EXERCISE
Which lines below contain the word "price"? Copy each of them.

Stored items
-- -- --

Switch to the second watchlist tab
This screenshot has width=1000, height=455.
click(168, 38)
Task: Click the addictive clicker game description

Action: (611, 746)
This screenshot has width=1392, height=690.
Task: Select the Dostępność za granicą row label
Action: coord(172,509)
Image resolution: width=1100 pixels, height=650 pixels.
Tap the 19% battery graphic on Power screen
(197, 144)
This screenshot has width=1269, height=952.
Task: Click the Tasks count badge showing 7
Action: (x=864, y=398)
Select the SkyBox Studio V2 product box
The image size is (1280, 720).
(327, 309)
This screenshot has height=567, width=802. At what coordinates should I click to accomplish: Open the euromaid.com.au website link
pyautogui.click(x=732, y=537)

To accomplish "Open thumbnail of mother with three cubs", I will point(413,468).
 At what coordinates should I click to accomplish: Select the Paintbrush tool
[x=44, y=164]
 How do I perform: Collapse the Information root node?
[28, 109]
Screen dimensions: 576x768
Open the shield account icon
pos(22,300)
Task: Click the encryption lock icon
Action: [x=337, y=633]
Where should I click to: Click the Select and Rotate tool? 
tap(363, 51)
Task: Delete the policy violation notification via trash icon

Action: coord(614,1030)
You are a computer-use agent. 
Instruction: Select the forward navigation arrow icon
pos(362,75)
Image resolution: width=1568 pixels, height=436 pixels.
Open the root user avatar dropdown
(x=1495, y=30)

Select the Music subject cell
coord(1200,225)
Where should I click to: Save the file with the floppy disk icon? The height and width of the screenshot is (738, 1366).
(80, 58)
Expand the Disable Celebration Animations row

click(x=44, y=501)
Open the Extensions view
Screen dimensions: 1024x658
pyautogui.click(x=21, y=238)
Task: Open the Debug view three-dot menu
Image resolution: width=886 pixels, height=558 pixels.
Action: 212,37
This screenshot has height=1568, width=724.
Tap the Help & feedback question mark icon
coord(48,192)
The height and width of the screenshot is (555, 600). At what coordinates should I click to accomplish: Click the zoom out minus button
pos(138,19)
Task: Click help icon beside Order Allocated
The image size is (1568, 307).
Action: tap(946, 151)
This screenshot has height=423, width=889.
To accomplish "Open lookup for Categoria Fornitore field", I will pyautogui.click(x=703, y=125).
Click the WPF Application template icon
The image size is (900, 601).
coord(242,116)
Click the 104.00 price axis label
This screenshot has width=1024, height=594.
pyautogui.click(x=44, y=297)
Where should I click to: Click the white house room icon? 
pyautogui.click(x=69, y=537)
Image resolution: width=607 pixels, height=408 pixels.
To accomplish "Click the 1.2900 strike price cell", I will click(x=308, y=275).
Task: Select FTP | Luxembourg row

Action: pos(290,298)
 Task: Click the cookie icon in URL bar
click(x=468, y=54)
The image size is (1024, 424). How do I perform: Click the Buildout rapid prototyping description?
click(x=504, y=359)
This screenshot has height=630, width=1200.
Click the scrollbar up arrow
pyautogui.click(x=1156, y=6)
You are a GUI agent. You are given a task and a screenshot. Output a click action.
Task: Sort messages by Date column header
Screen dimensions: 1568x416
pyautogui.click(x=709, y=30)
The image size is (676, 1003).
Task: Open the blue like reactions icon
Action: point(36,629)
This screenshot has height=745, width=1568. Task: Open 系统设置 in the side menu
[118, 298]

-- -- --

RESULT FOR THIS TASK
Click the 104.00 price axis label
To accomplish "Click the 1.2900 strike price cell", I will click(x=308, y=275).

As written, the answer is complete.